DATASET CONTENT section start

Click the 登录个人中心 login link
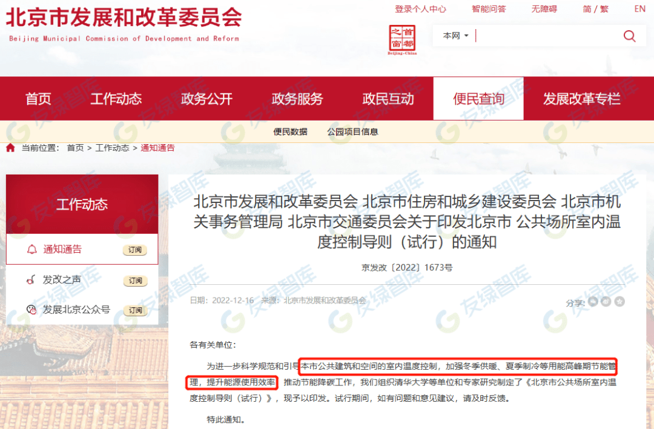The image size is (654, 429). tap(420, 9)
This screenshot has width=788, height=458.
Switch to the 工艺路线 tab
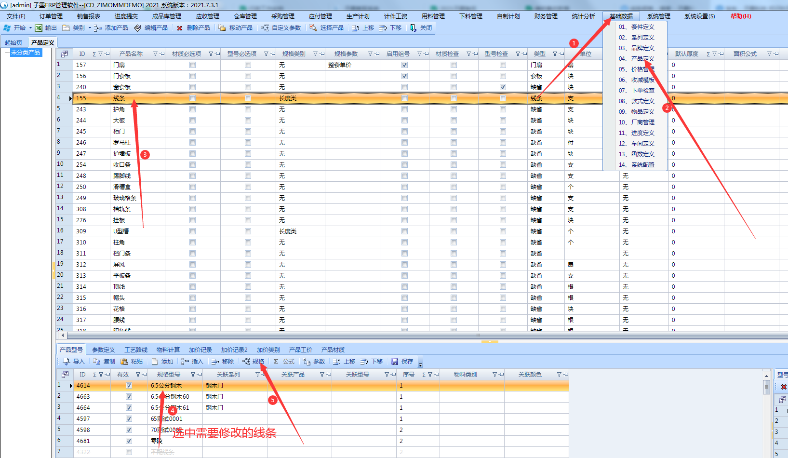point(136,350)
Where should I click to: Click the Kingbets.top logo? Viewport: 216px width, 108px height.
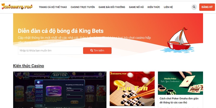[17, 6]
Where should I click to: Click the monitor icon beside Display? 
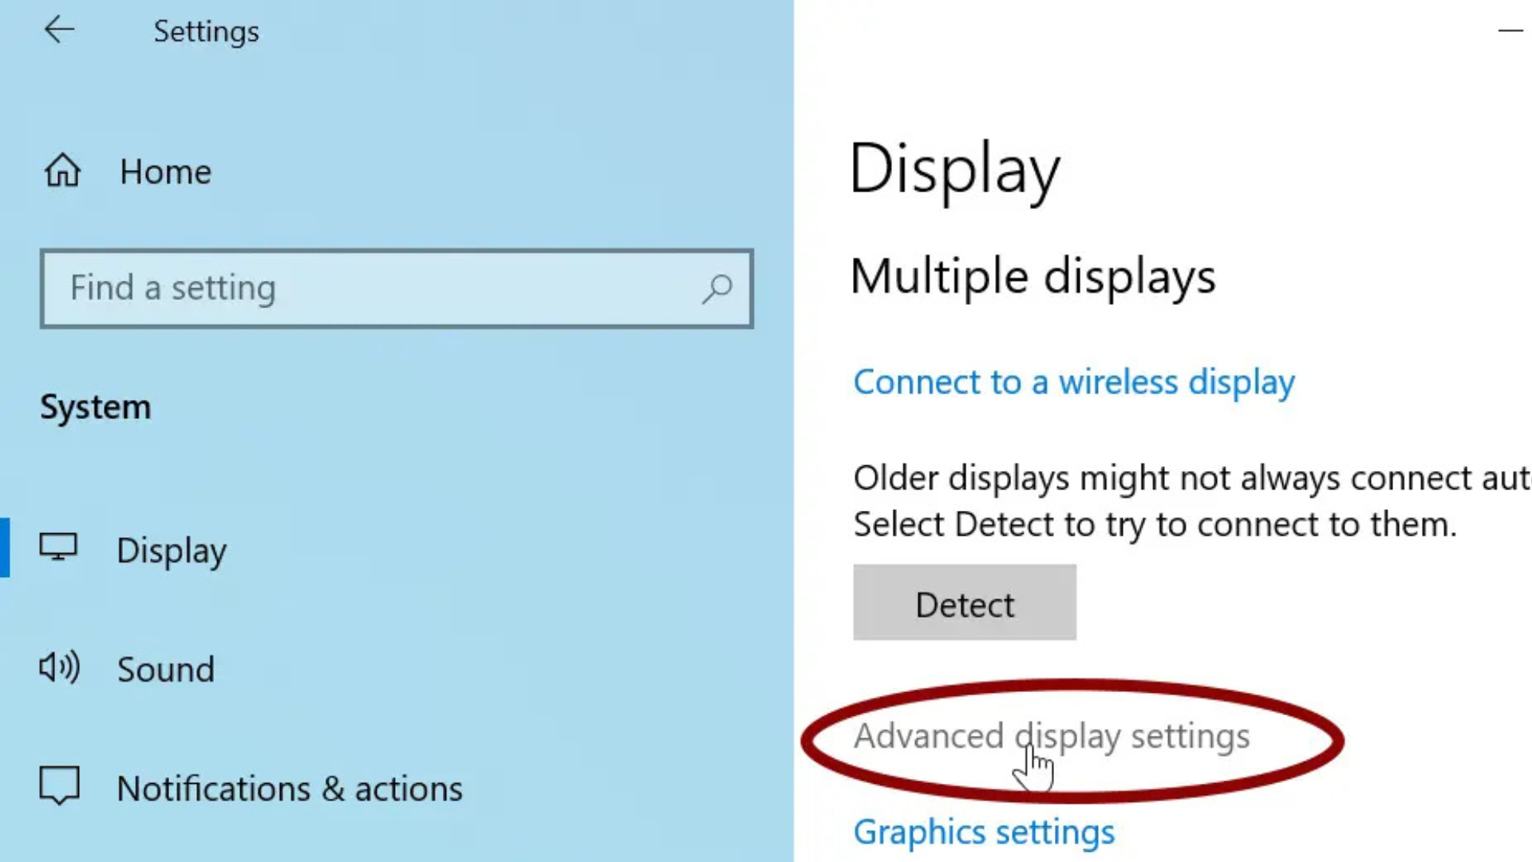[58, 548]
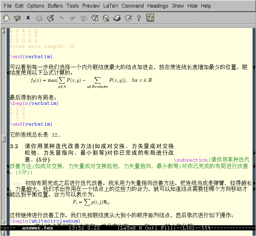Print the buffer with the printer icon
The height and width of the screenshot is (236, 256).
(x=117, y=18)
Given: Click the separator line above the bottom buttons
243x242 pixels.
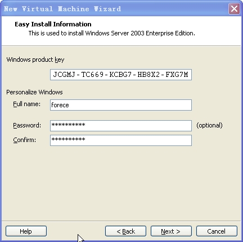Looking at the screenshot, I should click(x=121, y=221).
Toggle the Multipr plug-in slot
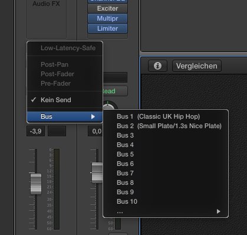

DATASET CONTENT section end

• ASSIGNMENT:
Without any pictures, retype the records above exactly.

• EXPECTED OUTPUT:
Click the 登录个人中心 login link
The image size is (654, 429). tap(420, 9)
This screenshot has width=788, height=458.
Switch to the 工艺路线 tab
point(136,350)
Where should I click to: Click the Kingbets.top logo? Viewport: 216px width, 108px height.
[17, 6]
Where should I click to: Click the monitor icon beside Display? 
[58, 548]
Print the buffer with the printer icon
The height and width of the screenshot is (236, 256).
(x=117, y=18)
Given: Click the separator line above the bottom buttons
243x242 pixels.
Looking at the screenshot, I should click(x=121, y=221).
Toggle the Multipr plug-in slot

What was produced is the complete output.